**GOAL OF THE EXERCISE**
Look below for the line containing "How do I perform: Tick" and the line containing "has height=853, width=1280."; repeat exactly those two lines and all lines between them, and nothing else.

***** DATA

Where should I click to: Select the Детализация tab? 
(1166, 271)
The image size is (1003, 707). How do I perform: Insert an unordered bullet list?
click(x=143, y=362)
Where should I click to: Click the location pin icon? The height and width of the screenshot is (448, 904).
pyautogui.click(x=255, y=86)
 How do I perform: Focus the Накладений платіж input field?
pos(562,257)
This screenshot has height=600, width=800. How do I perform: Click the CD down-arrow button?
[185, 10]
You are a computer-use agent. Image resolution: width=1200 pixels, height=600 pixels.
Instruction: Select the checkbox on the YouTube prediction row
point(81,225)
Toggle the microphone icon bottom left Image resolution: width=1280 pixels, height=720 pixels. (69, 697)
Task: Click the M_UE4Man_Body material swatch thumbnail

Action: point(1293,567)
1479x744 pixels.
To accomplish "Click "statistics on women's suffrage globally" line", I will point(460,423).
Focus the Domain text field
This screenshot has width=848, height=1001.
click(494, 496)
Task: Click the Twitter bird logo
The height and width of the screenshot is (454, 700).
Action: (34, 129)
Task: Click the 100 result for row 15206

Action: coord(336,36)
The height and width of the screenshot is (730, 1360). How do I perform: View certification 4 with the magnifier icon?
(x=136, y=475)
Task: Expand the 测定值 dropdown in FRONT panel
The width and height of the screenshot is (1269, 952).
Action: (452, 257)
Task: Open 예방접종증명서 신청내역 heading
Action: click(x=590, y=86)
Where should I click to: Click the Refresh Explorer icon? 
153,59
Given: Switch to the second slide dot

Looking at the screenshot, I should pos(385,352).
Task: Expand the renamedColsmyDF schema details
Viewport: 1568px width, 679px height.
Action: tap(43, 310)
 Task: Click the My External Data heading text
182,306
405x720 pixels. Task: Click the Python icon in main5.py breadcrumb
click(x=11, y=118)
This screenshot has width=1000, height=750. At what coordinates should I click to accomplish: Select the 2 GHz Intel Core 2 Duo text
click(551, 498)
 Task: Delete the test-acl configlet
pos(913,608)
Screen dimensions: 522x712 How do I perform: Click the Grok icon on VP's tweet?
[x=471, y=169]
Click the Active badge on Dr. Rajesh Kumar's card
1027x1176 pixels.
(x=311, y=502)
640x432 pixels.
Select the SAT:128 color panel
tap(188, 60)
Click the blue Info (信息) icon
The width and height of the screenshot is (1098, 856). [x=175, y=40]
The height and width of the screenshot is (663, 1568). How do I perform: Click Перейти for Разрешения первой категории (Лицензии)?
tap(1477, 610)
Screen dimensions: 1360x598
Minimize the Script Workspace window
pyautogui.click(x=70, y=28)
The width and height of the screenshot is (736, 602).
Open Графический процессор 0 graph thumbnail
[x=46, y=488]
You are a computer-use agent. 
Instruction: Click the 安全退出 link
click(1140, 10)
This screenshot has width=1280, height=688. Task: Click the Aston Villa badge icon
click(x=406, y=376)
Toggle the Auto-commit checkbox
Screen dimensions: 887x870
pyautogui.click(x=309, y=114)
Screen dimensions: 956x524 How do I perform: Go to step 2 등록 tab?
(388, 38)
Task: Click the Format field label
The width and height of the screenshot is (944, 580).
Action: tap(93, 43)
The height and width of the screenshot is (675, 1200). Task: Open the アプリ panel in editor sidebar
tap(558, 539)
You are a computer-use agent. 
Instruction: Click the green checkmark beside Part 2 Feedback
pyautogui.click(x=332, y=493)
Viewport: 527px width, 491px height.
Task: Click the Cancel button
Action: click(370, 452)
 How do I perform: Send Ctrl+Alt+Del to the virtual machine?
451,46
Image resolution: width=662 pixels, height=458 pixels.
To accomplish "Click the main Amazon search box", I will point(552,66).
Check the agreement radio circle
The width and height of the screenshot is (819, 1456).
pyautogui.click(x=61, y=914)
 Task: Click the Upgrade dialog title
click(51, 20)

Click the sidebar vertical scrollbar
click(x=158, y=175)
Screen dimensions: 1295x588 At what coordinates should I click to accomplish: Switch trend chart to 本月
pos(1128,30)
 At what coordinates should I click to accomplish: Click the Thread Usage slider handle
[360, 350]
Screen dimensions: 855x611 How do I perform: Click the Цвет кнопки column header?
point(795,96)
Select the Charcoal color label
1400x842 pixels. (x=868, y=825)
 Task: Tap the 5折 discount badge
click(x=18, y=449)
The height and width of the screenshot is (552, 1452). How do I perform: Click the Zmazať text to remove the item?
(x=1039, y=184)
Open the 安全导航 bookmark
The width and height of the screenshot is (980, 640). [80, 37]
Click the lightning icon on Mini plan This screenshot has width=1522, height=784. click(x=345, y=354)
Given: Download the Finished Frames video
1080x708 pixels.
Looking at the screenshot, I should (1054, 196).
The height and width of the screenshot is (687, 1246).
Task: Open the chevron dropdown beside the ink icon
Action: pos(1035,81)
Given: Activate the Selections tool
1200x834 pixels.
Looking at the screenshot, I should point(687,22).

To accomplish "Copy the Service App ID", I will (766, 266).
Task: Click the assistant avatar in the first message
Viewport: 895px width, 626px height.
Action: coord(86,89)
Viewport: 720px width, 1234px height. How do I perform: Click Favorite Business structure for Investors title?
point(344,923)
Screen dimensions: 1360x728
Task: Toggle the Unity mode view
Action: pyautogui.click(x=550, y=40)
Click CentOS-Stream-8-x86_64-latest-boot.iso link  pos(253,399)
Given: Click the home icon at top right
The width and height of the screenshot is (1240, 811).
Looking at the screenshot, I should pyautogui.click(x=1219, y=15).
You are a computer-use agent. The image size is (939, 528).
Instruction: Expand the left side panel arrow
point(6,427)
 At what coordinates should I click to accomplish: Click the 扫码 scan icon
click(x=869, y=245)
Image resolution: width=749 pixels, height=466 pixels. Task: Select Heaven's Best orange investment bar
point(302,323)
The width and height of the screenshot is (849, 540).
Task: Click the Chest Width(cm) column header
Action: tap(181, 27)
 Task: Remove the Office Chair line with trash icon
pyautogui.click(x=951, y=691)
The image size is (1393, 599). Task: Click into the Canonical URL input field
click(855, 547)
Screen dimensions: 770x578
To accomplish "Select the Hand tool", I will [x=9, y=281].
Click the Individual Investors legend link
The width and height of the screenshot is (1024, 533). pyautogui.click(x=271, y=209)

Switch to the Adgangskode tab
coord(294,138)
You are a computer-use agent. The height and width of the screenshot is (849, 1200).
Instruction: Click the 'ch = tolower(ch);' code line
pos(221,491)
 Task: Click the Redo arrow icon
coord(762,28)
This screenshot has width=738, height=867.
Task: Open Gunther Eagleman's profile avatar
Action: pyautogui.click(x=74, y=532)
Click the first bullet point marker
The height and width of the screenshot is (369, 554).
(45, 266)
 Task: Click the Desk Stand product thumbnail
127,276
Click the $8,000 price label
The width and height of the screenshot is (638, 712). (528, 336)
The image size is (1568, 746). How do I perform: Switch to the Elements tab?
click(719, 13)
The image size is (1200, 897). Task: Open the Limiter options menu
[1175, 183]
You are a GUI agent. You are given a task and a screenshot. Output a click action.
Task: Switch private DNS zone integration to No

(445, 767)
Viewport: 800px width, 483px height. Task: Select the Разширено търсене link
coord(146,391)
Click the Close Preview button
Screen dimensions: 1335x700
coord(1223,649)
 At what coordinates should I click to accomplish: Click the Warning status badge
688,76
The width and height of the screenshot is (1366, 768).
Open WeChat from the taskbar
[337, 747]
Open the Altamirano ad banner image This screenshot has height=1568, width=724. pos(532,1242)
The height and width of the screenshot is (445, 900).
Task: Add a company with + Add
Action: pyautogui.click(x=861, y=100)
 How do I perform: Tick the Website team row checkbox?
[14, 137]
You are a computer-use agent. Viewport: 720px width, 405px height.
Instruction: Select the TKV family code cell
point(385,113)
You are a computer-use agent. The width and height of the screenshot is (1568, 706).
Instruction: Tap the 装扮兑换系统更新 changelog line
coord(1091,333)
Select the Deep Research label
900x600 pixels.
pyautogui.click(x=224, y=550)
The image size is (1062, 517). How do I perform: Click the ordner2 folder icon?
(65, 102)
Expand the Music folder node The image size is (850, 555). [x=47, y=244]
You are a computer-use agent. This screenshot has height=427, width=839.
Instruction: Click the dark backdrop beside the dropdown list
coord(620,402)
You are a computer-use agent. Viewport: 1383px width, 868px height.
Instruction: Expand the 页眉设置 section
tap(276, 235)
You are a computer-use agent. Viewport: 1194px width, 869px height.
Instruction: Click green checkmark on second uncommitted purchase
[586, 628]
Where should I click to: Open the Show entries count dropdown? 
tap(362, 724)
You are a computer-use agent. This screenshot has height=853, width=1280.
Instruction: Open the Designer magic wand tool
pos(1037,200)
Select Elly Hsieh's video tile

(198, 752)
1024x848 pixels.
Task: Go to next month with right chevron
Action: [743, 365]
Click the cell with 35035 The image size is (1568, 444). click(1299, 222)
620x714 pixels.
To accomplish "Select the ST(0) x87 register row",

**********

**ANSWER AREA**
 How do I perform: Tick the Website team row checkbox?
[14, 137]
You are a computer-use agent. Viewport: 720px width, 405px height.
Instruction: Select the TKV family code cell
point(385,113)
You are a computer-use agent. The width and height of the screenshot is (1568, 706).
Instruction: Tap the 装扮兑换系统更新 changelog line
coord(1091,333)
Select the Deep Research label
900x600 pixels.
pyautogui.click(x=224, y=550)
The image size is (1062, 517). How do I perform: Click the ordner2 folder icon?
(65, 102)
Expand the Music folder node The image size is (850, 555). [x=47, y=244]
You are a computer-use agent. This screenshot has height=427, width=839.
Instruction: Click the dark backdrop beside the dropdown list
coord(620,402)
You are a computer-use agent. Viewport: 1383px width, 868px height.
Instruction: Expand the 页眉设置 section
tap(276, 235)
You are a computer-use agent. Viewport: 1194px width, 869px height.
Instruction: Click green checkmark on second uncommitted purchase
[586, 628]
Where should I click to: Open the Show entries count dropdown? 
tap(362, 724)
You are a computer-use agent. This screenshot has height=853, width=1280.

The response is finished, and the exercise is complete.